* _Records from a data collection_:
────────
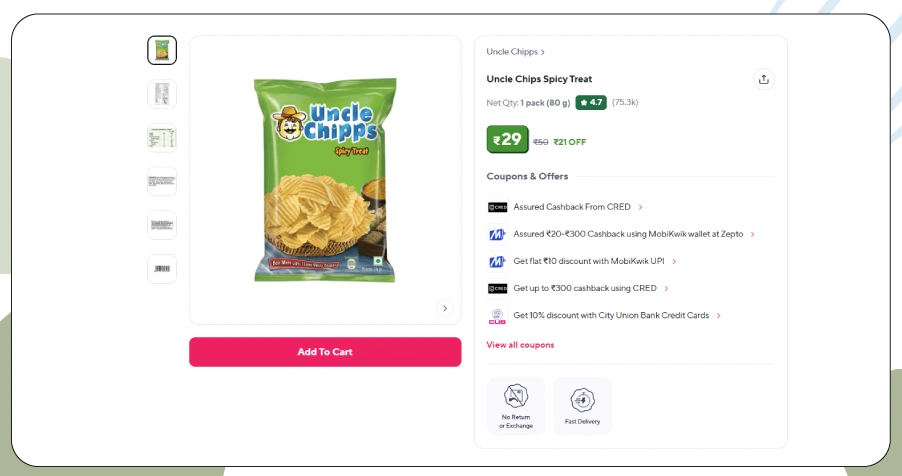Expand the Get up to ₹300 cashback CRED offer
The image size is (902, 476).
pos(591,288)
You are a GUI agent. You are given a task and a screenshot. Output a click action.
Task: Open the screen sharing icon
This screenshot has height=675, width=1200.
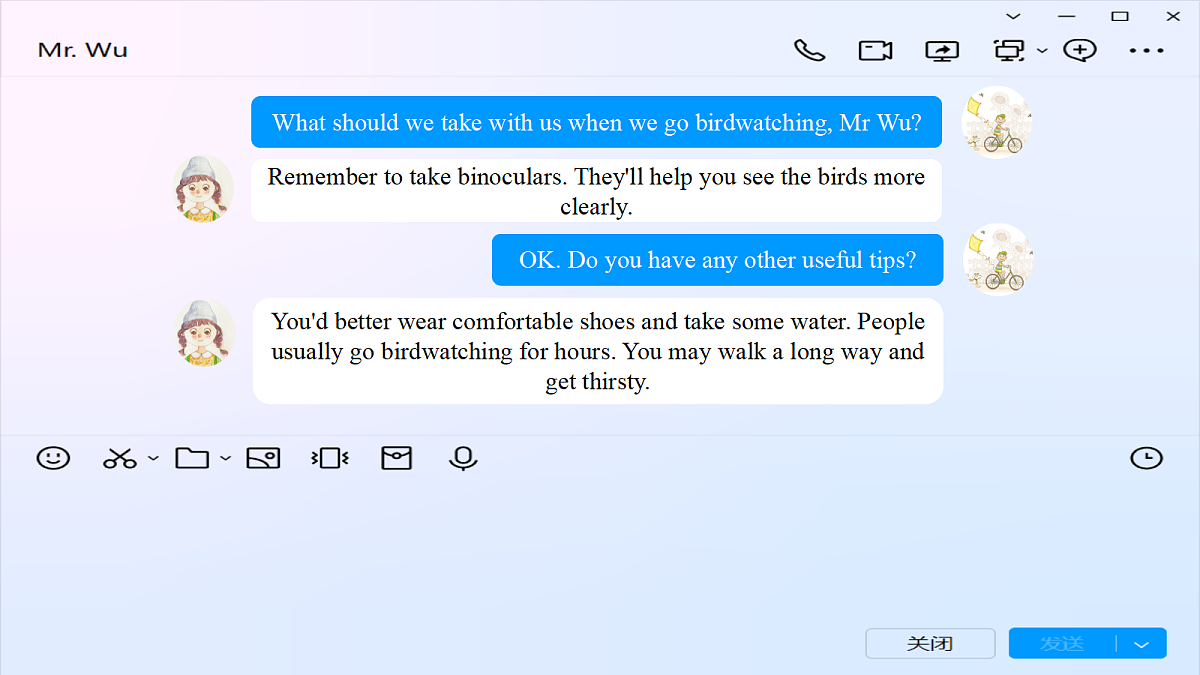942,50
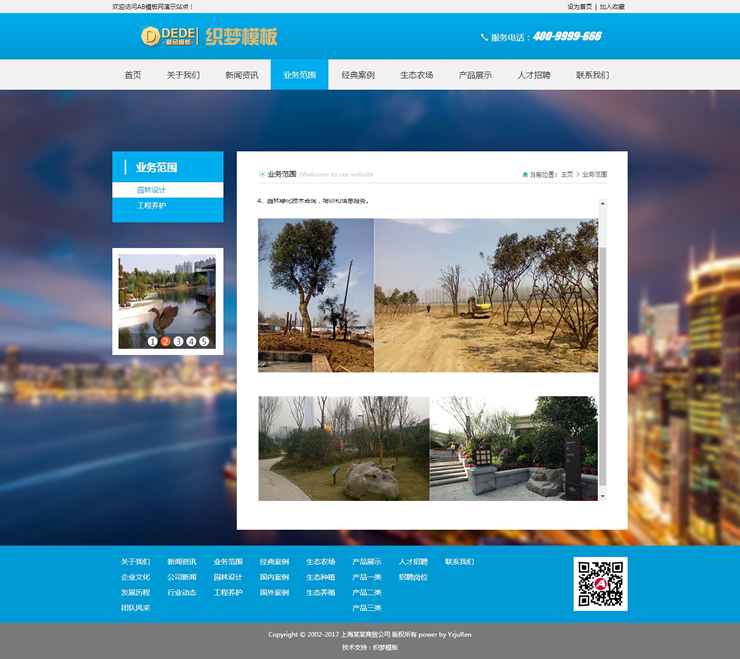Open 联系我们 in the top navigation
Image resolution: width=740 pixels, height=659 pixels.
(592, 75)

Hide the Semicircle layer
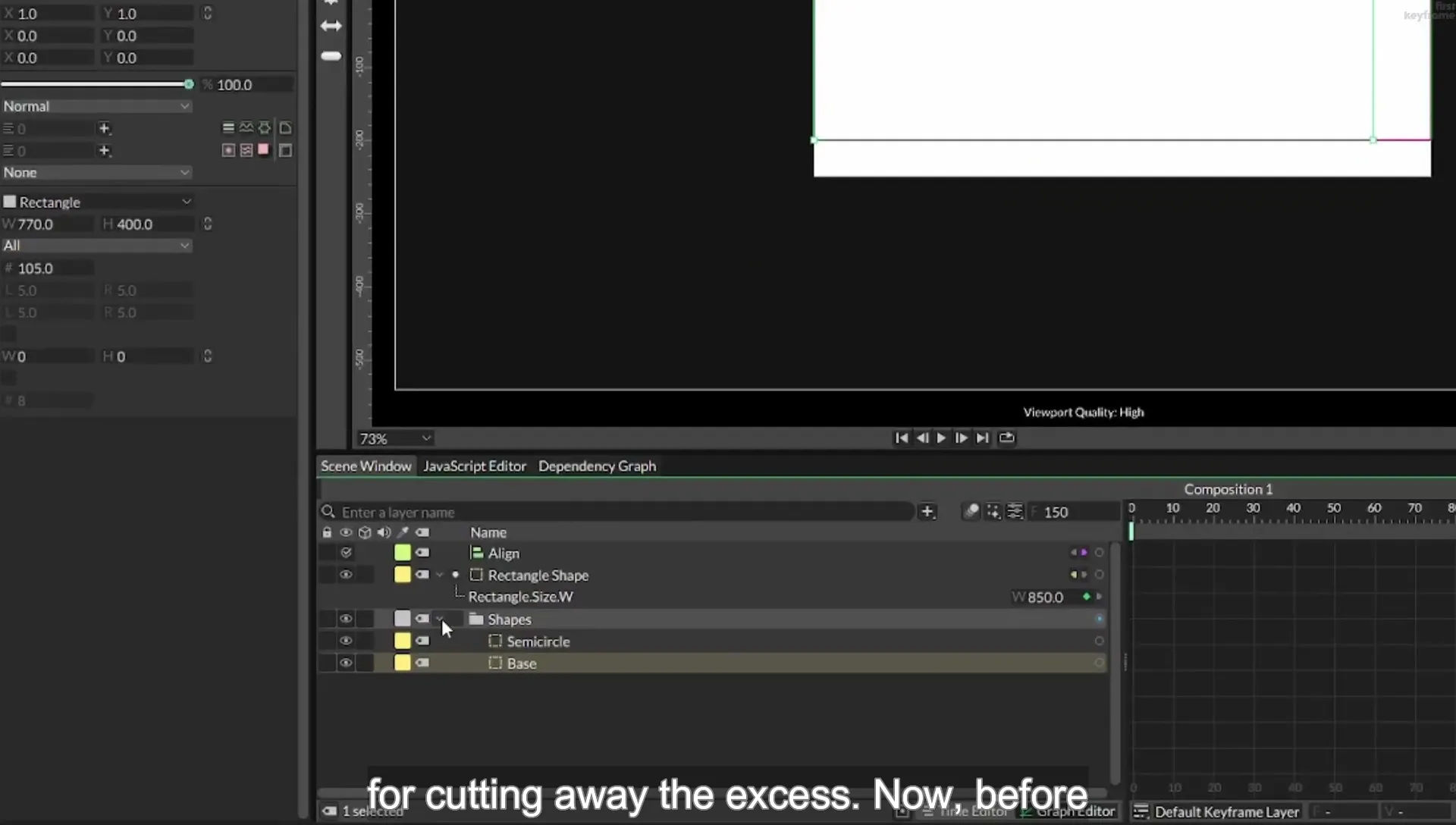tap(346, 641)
────────
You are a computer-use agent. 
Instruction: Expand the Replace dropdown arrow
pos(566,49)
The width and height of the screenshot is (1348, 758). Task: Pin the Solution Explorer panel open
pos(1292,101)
────────
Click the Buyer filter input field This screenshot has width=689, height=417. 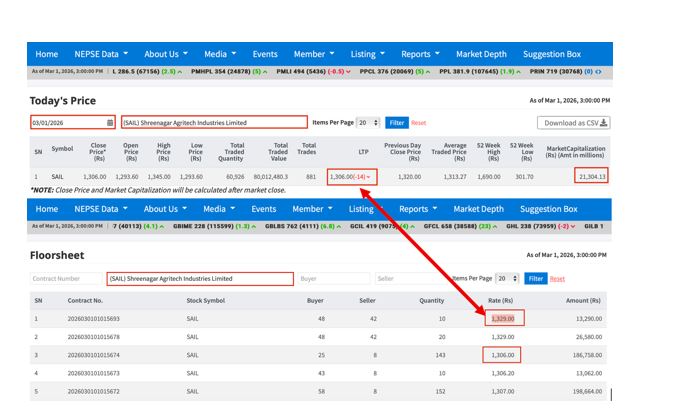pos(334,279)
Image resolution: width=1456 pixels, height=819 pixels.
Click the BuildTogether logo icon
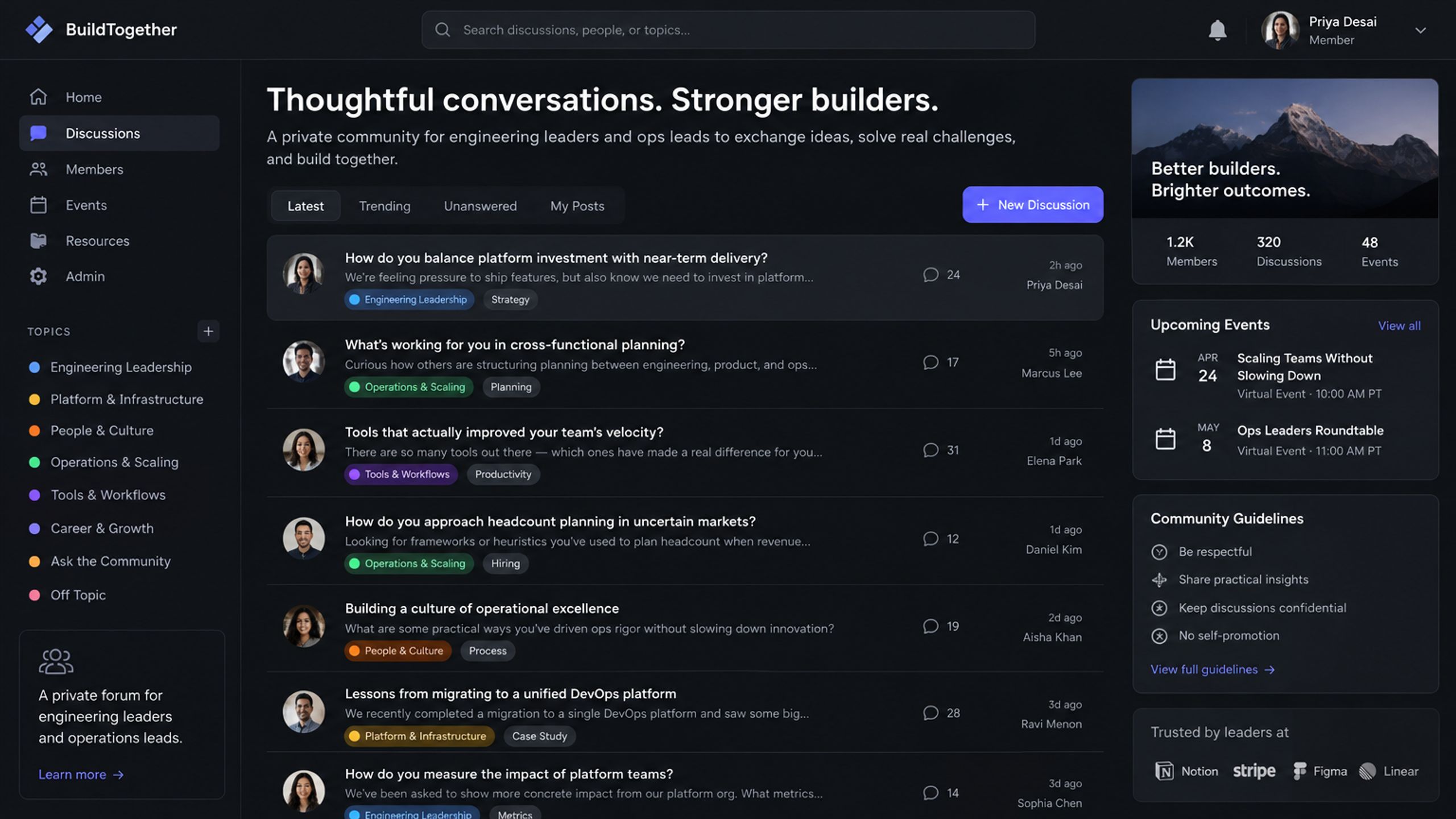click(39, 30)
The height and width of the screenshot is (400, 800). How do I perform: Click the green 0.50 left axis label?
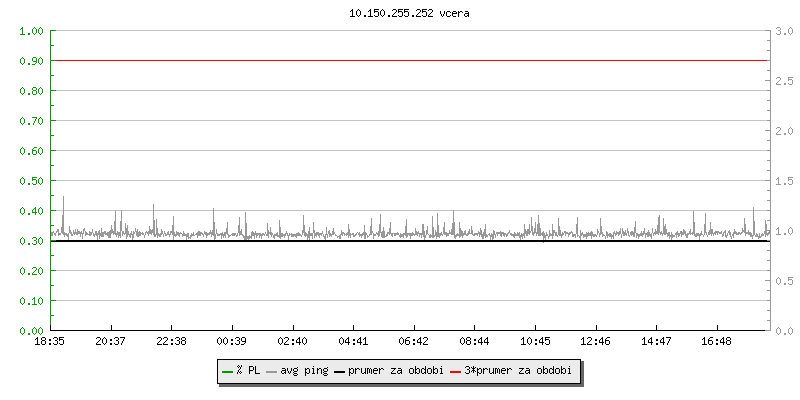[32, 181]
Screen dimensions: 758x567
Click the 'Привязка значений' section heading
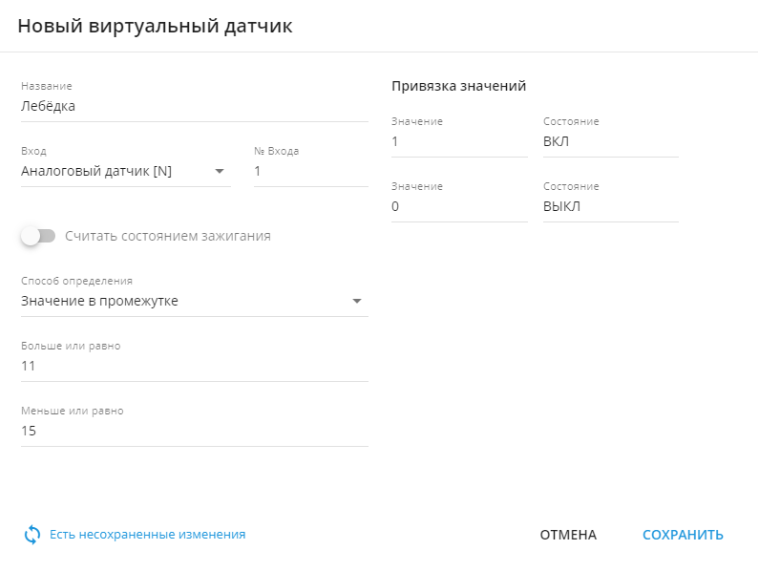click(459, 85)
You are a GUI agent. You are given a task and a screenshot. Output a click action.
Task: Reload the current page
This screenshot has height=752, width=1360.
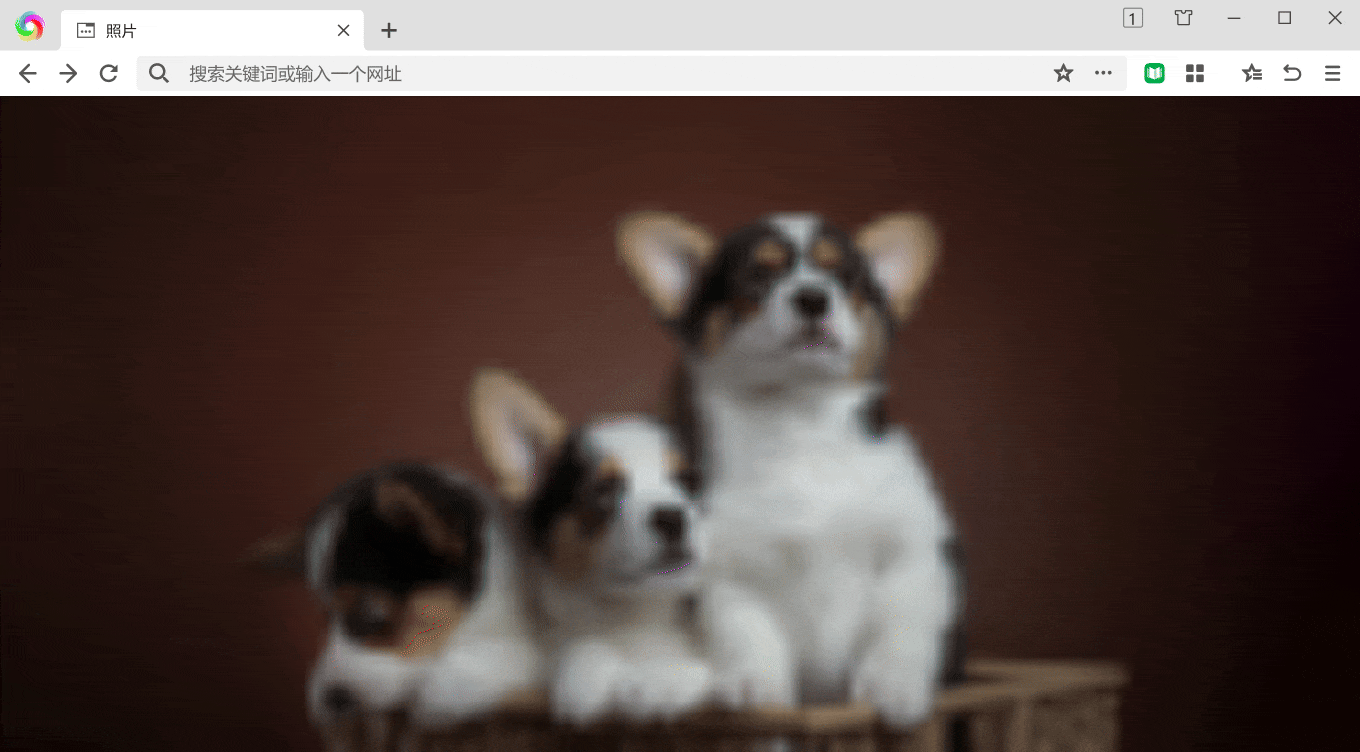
────────
* _Work required_:
Print exactly the lines above that run from the one with "The height and" to the one with "This screenshot has height=752, width=1360.", both included. No pictures.

* _Task result_:
The height and width of the screenshot is (400, 800). How do I perform: Click the green 0.50 left axis label?
[32, 181]
Screen dimensions: 758x567
Click the 'Привязка значений' section heading
click(459, 85)
You are a GUI agent. You are given a task and a screenshot. Output a click action.
Task: Reload the current page
This screenshot has height=752, width=1360.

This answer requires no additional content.